To make sure the person does not die because of dysphagia. This includes making sure they are eating and drinking enough as well as breathing enough.
How are the goals of dysphagia management met?
They are met through objectives (i.e., specific parts of the swallow anatomy and physiology are targeted such as hyolaryngeal excursion, duration of UES opening)
How are objectives of dysphagia management met?
They are met through action plans (e.g., specific techniques used or frequency of techniques used such as Mendelsohn maneuver (HLE) or Shaker exercise (UES opening))
How is a goal of dysphagia management written?
E.g. To establish safe intake of (insert foods and/or liquids) through (insert technique)
What are the 3 main management approaches for dysphagia?
Compensatory, therapeutic/rehab, and preventative
What is the focus of the compensatory approach?
short-term changes to make it easier to ingest material by mouth
What is the focus of the therapeutic/rehab approach?
to improve swallow physiology with therapeutic effects that last
What is the focus of the preventative approach?
to minimze negative consequences of dysphagia (e.g., deficits in nutrition/hydration and infections) and to minimize or stop dysphagia from occuring in high-risk populations such as those with degenerative diseases, HNC, and COPD
What is the difference between enteral nutritional support and parenteral nutritional support?
While both are compensation strategies, enteral nutritional support refers to food being passed through a tube connected to the GI tract. For parenteral nutritional support, a tube is not connected to the GI tract (it’s not function), but rather to the bloodstream.
Regarding postural adjustments, what can you do to help with oral transport?
tilt the head to the side or move/extend the head back
Regarding postural adjustments, what can you do to ensure airway protection?
head down or chin tuck; this narrows the entrace to the larynx and closes laryngeal structures which ensures airway protection
Regarding postural adjustments, what can you do to help a person with hemiparesis take food by mouth?
tilt their head towards the weaker side
What considerations must be made for dysphagia management?
patient characteristics (e.g., prognosis, severity, and etiology); nature of impairment (e.g., phase(s) of swallow affected and swallow physiology); diet plan may change to advance it or restrict; continuation of oral diet (no more oral intake if aspiration on >10% of bolus or takes >10 seconds to swallow bolus); patient empowerment; intervention and treatment that considers the following: risks, benefits, functional outcomes, and relationship to the patient’s etiology
What tubes are used in enteral nutritional support?
nasogastric/nasointestinal tube; gastronomy tube; jejunostomy tube
What indications suggest a nasogastric (can be nasointestinal (NI), nasoduodenal (ND), or nasojejunal (NJ)) tube should be used?
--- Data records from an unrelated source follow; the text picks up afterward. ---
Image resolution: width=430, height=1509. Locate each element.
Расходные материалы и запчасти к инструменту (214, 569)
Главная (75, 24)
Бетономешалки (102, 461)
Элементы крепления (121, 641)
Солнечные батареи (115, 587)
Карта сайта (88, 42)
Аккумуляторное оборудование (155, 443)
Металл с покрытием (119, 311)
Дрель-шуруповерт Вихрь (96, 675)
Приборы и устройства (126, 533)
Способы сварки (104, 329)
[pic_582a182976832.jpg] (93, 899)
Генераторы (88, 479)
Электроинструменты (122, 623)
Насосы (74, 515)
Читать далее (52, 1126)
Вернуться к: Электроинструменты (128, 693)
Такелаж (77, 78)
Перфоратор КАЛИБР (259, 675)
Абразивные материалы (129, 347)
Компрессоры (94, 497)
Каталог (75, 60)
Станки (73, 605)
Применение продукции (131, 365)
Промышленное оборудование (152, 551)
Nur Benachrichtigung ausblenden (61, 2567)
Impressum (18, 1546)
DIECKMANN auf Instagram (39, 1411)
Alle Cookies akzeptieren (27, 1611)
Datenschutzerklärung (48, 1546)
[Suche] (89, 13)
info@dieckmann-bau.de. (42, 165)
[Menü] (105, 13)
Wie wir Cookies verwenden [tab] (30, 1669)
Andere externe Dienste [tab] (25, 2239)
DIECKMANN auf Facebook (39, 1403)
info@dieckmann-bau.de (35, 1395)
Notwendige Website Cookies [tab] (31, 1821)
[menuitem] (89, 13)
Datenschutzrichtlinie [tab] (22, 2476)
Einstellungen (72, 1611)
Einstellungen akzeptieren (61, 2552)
What are the complications associated with it?
Indications: short term use (i.e., 4-6 weeks) and a patient who is cooperative and alert. Complications: risks of aspiration due to irritation of pharyngeal mucosa
What indications suggest a gastrostomy tube should be used? What are complications associated with using a gastrostomy tube?
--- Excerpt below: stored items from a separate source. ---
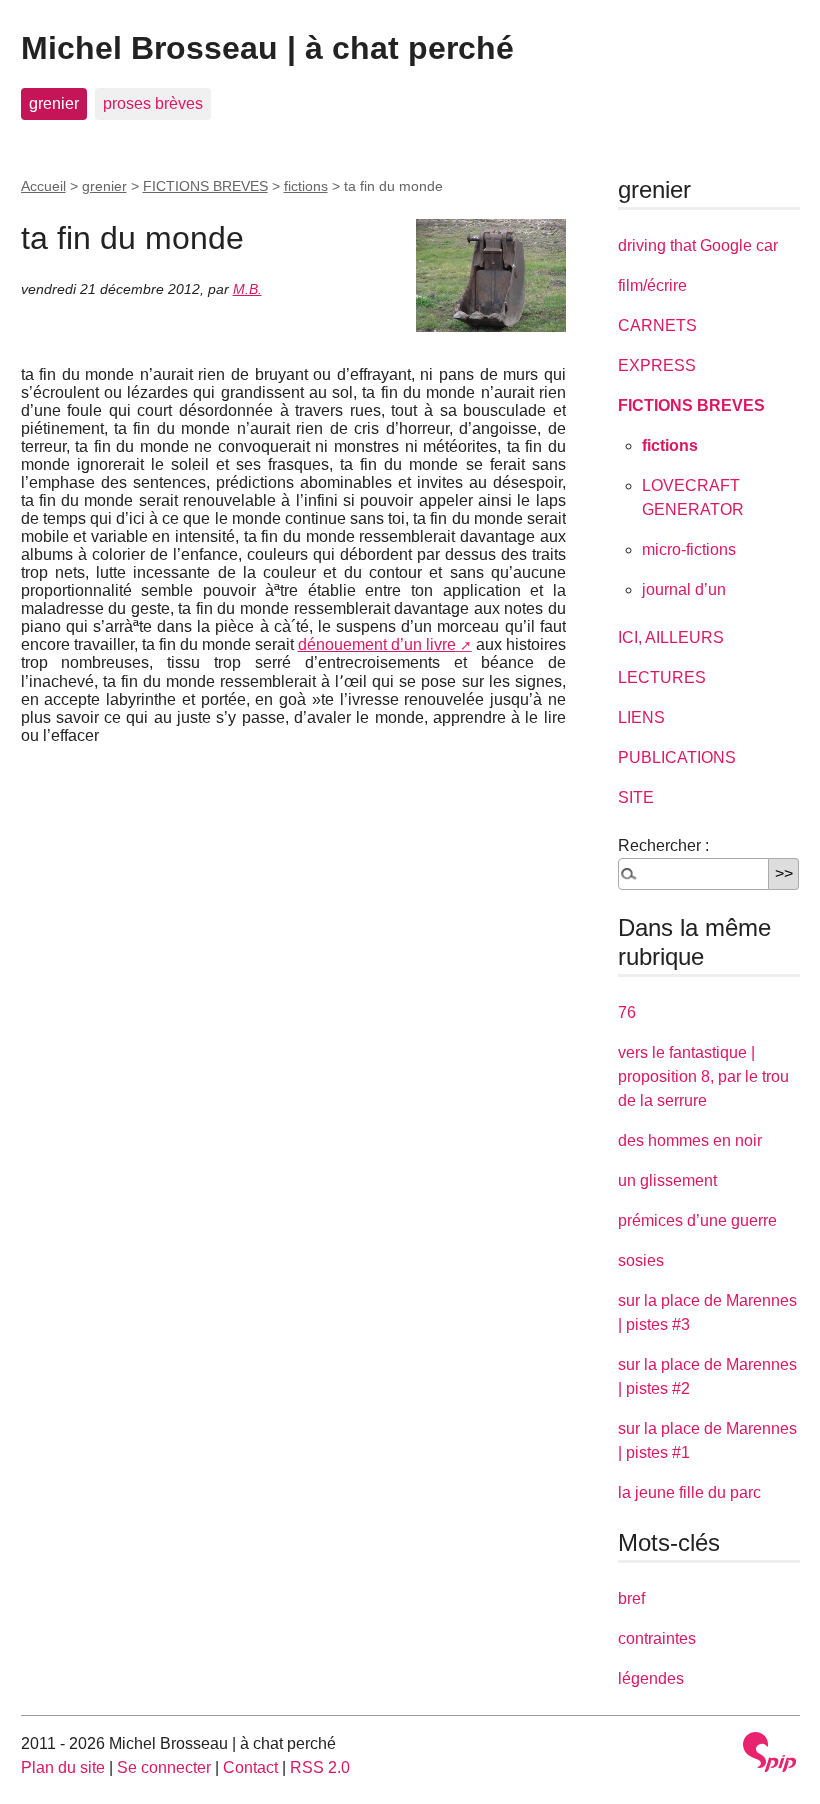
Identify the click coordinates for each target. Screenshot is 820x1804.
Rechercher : (663, 845)
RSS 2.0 (320, 1767)
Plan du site (63, 1767)
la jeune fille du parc (689, 1492)
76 (627, 1012)
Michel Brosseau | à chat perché (267, 48)
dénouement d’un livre (377, 644)
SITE (636, 797)
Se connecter (164, 1767)
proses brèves (153, 103)
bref (631, 1598)
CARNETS (657, 325)
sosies (641, 1260)
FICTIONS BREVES (205, 186)
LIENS (641, 717)
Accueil (43, 186)
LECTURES (662, 677)
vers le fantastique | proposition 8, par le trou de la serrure (703, 1076)
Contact (250, 1767)
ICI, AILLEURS (671, 637)
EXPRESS (657, 365)
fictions (306, 186)
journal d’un (684, 589)
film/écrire (652, 285)
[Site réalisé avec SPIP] (770, 1752)
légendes (651, 1678)
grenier (54, 103)
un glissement (667, 1180)
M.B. (247, 289)
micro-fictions (689, 549)
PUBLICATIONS (677, 757)
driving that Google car (698, 245)
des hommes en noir (690, 1140)
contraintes (657, 1638)
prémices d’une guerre (697, 1220)
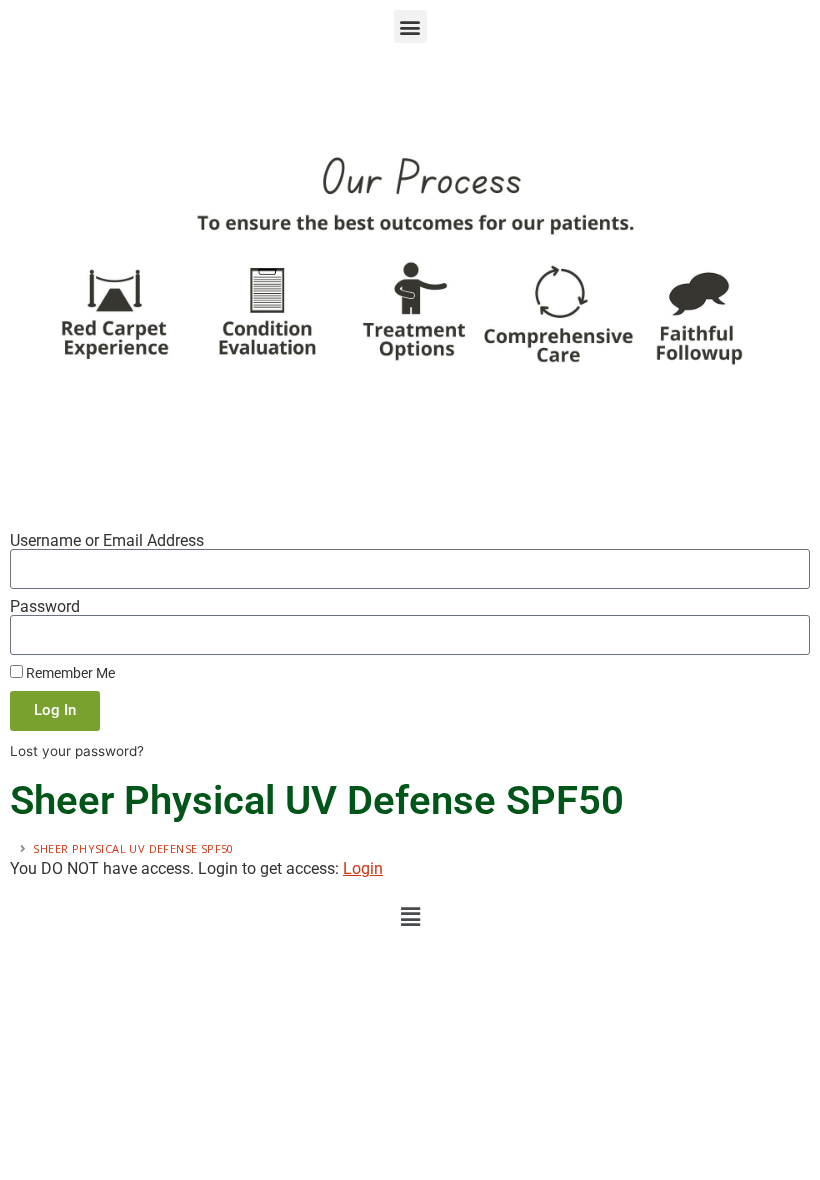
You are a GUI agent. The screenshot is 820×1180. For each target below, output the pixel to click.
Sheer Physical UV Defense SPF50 (133, 848)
Prolonged and indefinite use; aspiration that is recurrent; complications: diarrhea, aspiration, stomal leak, gastric bleeding, gastric perforation, wound infection; tube can come out
What indications suggest a PEG (percutanoues endoscopic gastrostomy) tube should be used?
complicated cases and replaced every 6 months
What indications suggest a jejunostomy tube should be used? What complications can result from using this tube?
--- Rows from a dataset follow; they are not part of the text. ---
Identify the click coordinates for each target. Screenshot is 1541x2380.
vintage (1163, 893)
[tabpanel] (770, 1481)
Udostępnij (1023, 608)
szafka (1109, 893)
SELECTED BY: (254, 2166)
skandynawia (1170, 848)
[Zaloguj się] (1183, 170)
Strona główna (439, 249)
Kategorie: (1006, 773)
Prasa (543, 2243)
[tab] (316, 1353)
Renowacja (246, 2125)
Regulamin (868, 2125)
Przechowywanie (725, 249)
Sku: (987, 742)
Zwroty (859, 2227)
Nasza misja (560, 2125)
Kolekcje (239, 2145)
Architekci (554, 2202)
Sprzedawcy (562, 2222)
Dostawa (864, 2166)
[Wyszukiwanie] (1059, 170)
gastric contents are aspirated constantly and disease of the stomach or esophagus means direct access to the bowels is necessary; complications: diarrhea; abdominal pain; catheter may be displaced; obstruction of small bowels
What indications suggest parenteral support (TPN or PPN)?
GI tract does not work and feeding is needed for more than a week;
What are the types of parenteral support
TPN (Total parenteral nutrition) through a central vein and PPN (Peripheral parenteral nutrition) through a peripheral vein and feeding is required for 7 to 10 days
What assessment tool is useful for focusing discussions on transitioning to oral diets for the patient?
FOIS (Functional Oral Intake Scale)
What are 3 broad therapeutic approaches for dysphagia management?
behavioural (voluntary maneuvers and exercise protocols); motor augmentation (electromuscular stimulation and cortical + peripheral stimulation); sensory elicitation (sensory awareness and swallow elicitation)
What are the instructions for the supraglottic swallow? What is its purpose?
Sit up straight and take a deep breath —> take a small bite of food or a sip of water —> swallow while holding your breath —-> cough immediately after you swallow —-> swallow again —–> breathe; to close the airway while eating
What are the instructions for the super supraglottic swallow? What is its purpose?
Sit up straight and take a deep breath (bear down) —-> take a small bite of food or a sip of water —-> swallow —-> cought right after you swallow —> swallow again —> breathe; to close the airway while eating
What are the instructions for an effortful swallow? What is its purpose?
Sit up or stand up straight. Squeeze your neck as hard as you can and then swallow. It strengthens the pharyngeal muscles so that the bolus is squeezed down.